Query returns 122 million records in 9 hours

  • We have a very silly weekly process to
    to do the Full Load of 5 year data in to Qlikview Application (BI Reporting Tool).
    We return 305 fields from 2 tables (150 and 140 million records) .

    It's a different story why we do it and I tried my best to convince Management to stop this insanity.
    So far no luck on this path.
    So it is what it is.

    Question.
    Should I try to tune the query, indexes to somehow make it a little bit faster?
    Or with 122 million returned data set it's a waste of time?
    I see huge memory pressure during query run. We only have 40 GB Memory in UAT environment.
    In Production it's 80. Right now it takes 9.5 hours to run this query.

  • RVO - Monday, September 11, 2017 11:27 AM

    We have a very silly weekly process to
    to do the Full Load of 5 year data in to Qlikview Application (BI Reporting Tool).
    We return 305 fields from 2 tables (150 and 140 million records) .
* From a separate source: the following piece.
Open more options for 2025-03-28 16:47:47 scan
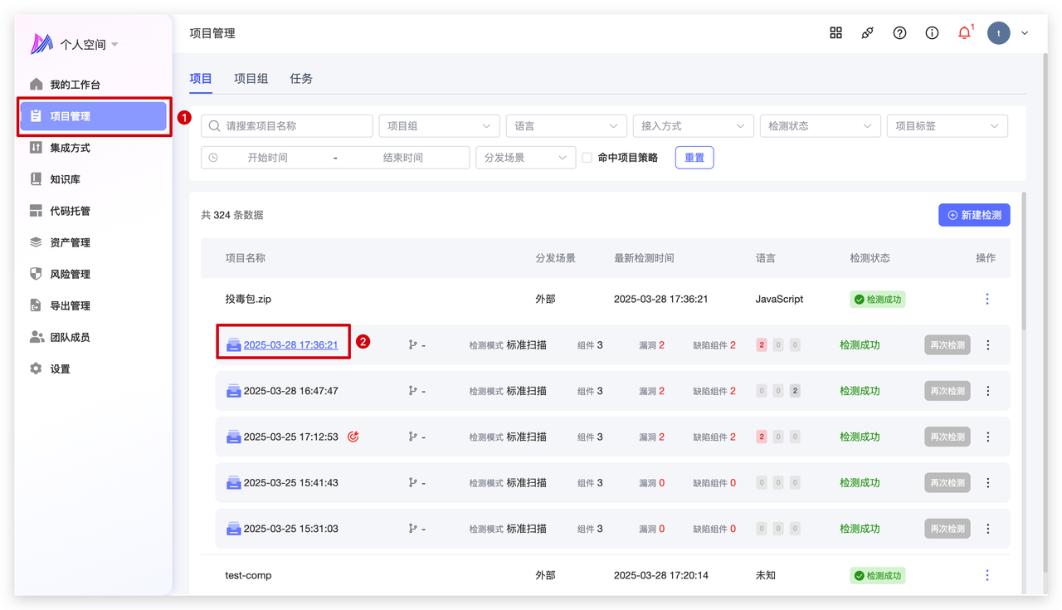Viewport: 1062px width, 610px height. click(987, 391)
    It's a different story why we do it and I tried my best to convince Management to stop this insanity.
    So far no luck on this path.
    So it is what it is.

    Question.
    Should I try to tune the query, indexes to somehow make it a little bit faster?
    Or with 122 million returned data set it's a waste of time?
    I see huge memory pressure during query run. We only have 40 GB Memory in UAT environment.
    In Production it's 80. Right now it takes 9.5 hours to run this query.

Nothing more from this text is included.